--- START ---

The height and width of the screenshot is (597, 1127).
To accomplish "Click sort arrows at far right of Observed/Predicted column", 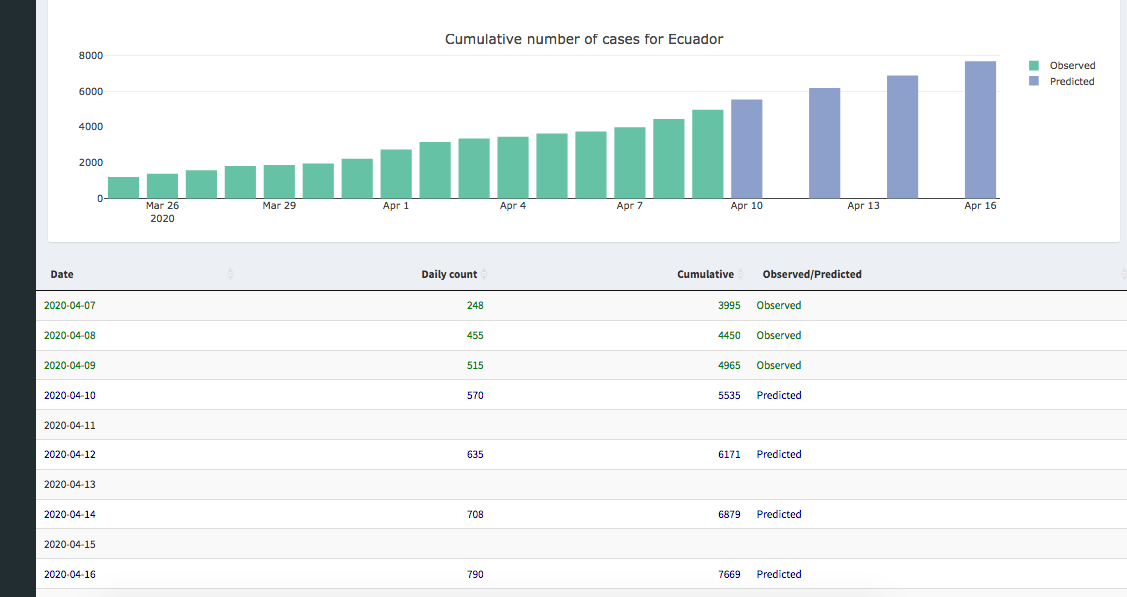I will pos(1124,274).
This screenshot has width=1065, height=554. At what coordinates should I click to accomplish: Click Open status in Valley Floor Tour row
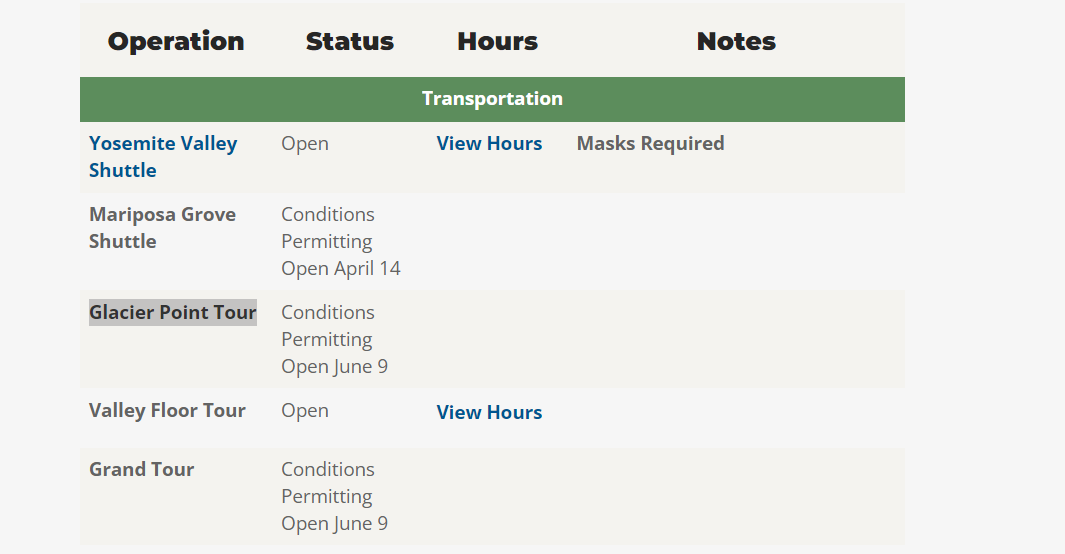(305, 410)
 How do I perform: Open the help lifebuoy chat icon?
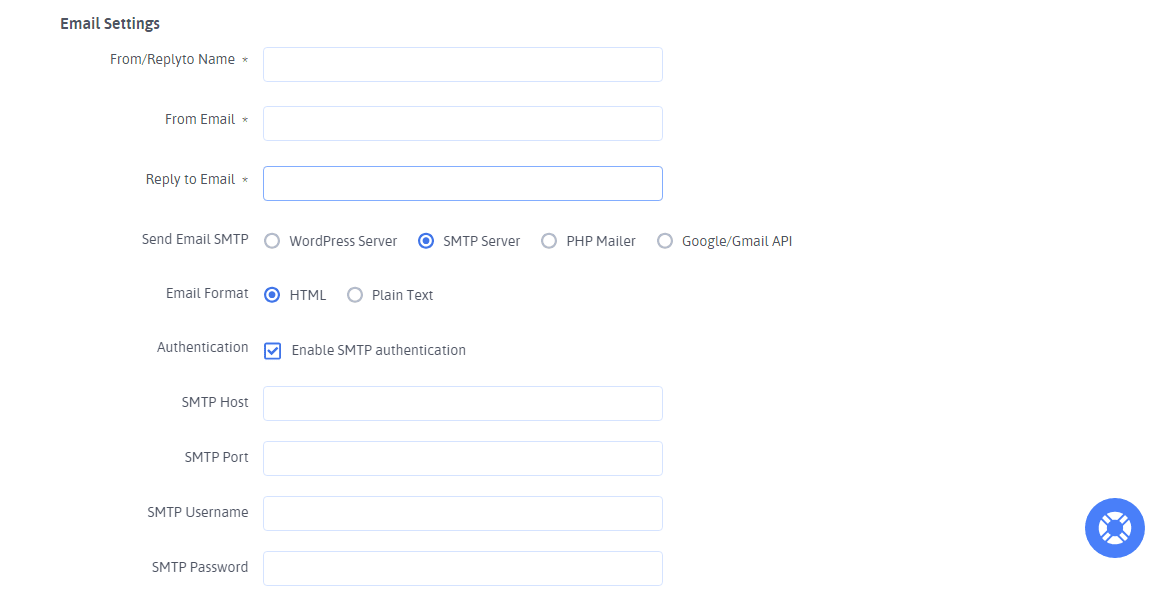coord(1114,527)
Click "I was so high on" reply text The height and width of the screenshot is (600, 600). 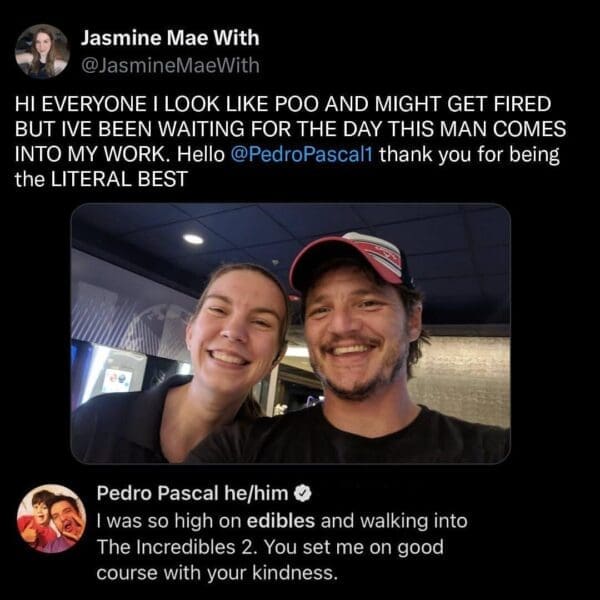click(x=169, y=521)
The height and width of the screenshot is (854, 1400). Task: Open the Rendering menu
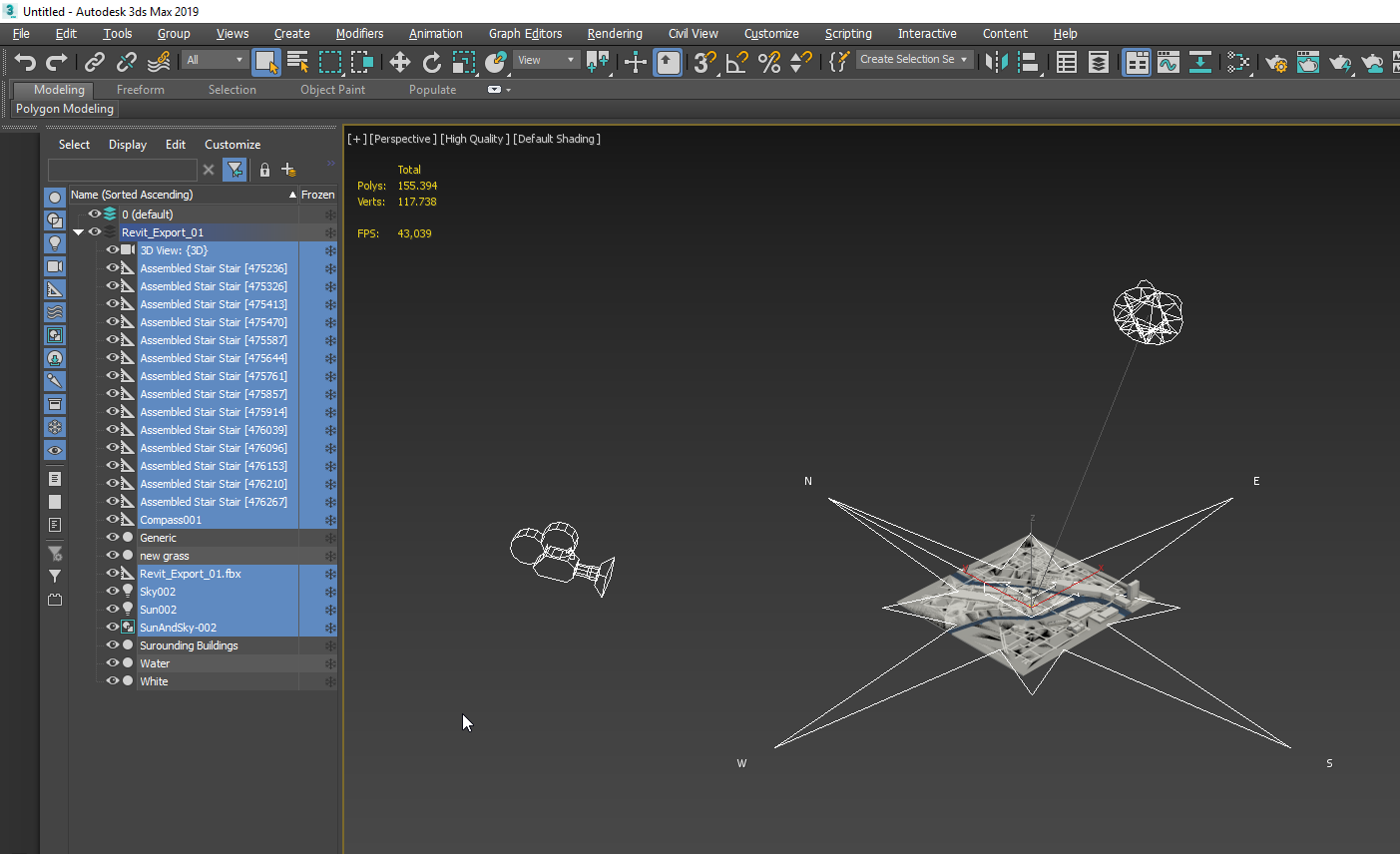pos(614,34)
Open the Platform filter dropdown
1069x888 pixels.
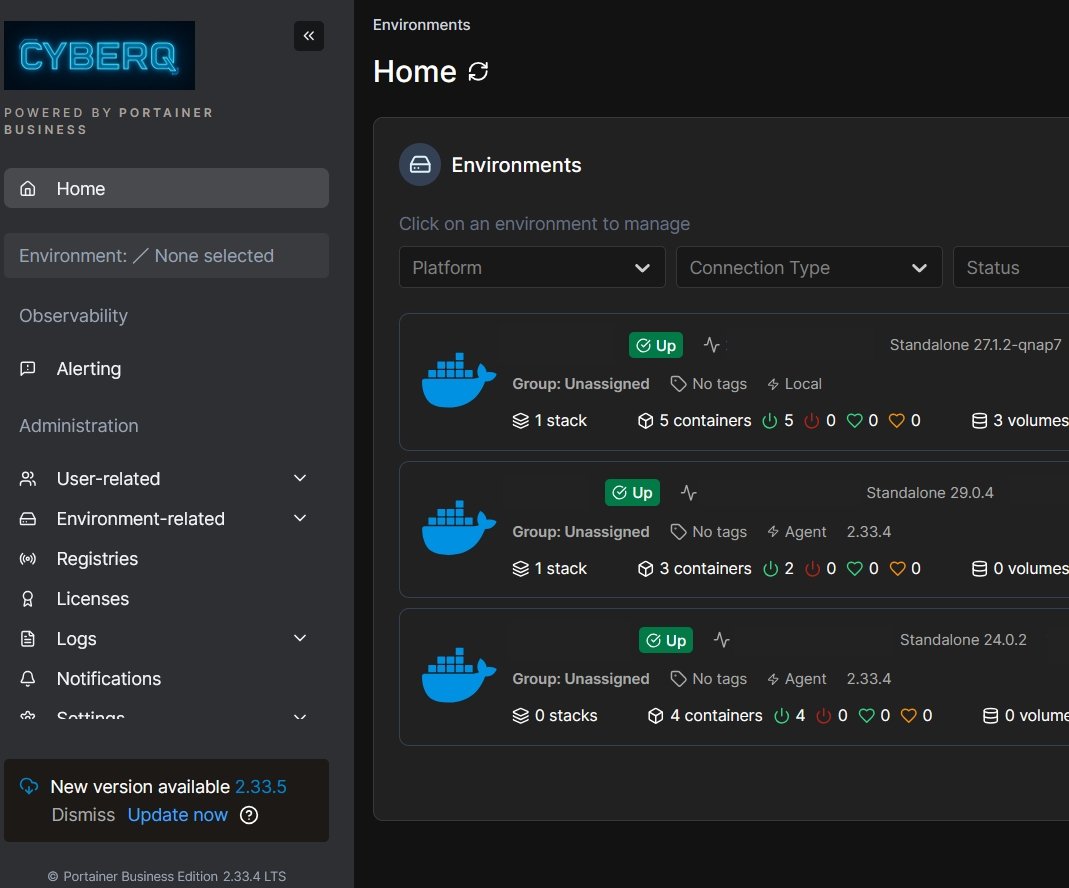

--- END ---
--- START ---

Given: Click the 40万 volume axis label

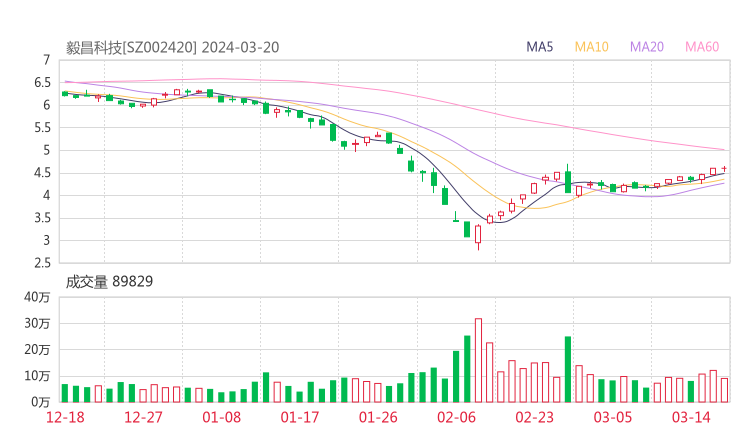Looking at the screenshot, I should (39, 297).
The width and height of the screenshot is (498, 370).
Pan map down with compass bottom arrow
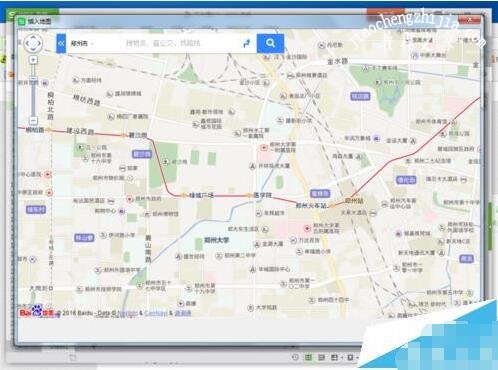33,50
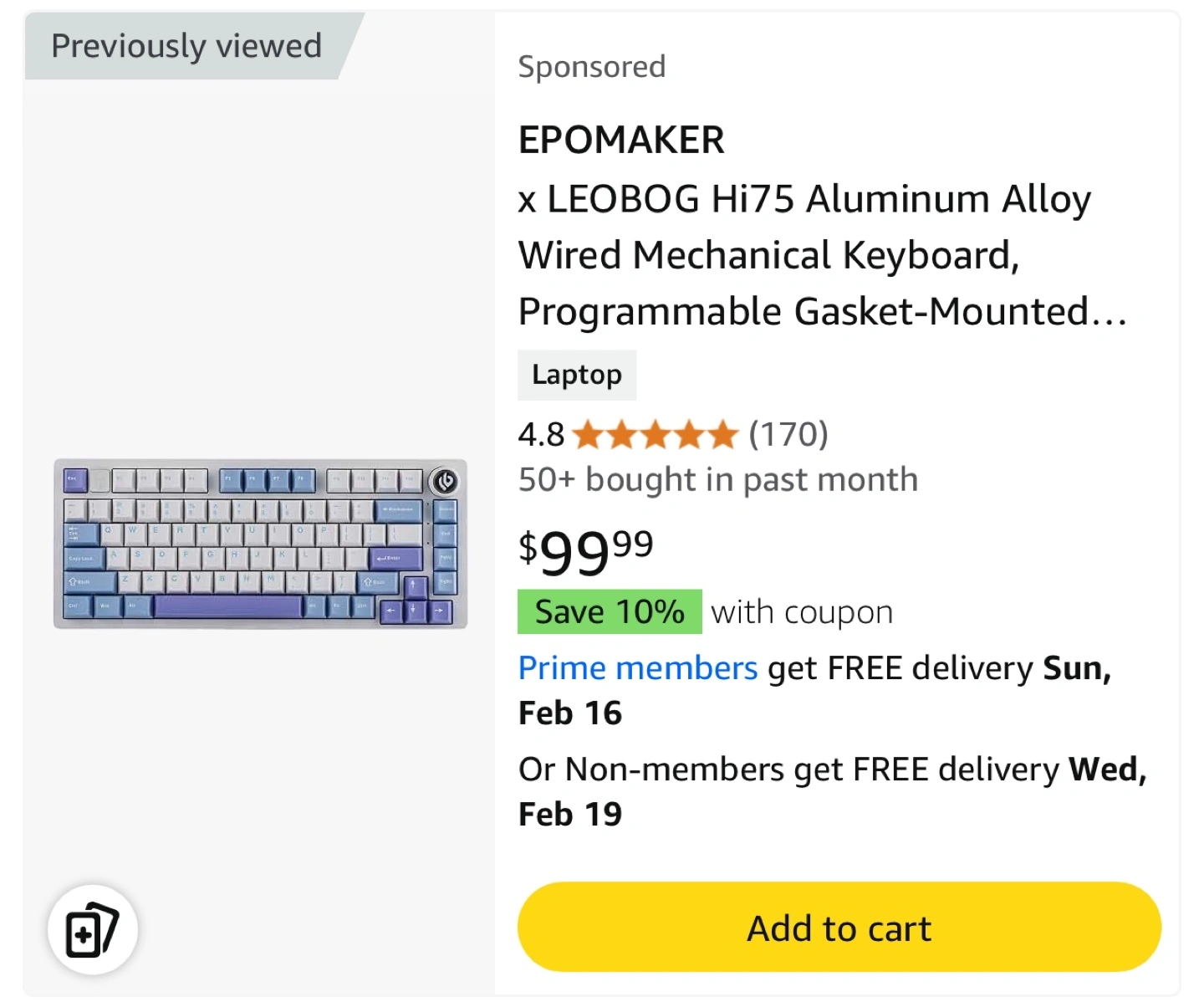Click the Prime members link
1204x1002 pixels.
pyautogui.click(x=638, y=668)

--- END ---

> **PROBLEM TO SOLVE**:
Could you transcribe the entries above word for word, from the line with "Open the Platform filter dropdown" down to the line with "1069x888 pixels.", keeping both?

> **TASK RESPONSE**:
Open the Platform filter dropdown
1069x888 pixels.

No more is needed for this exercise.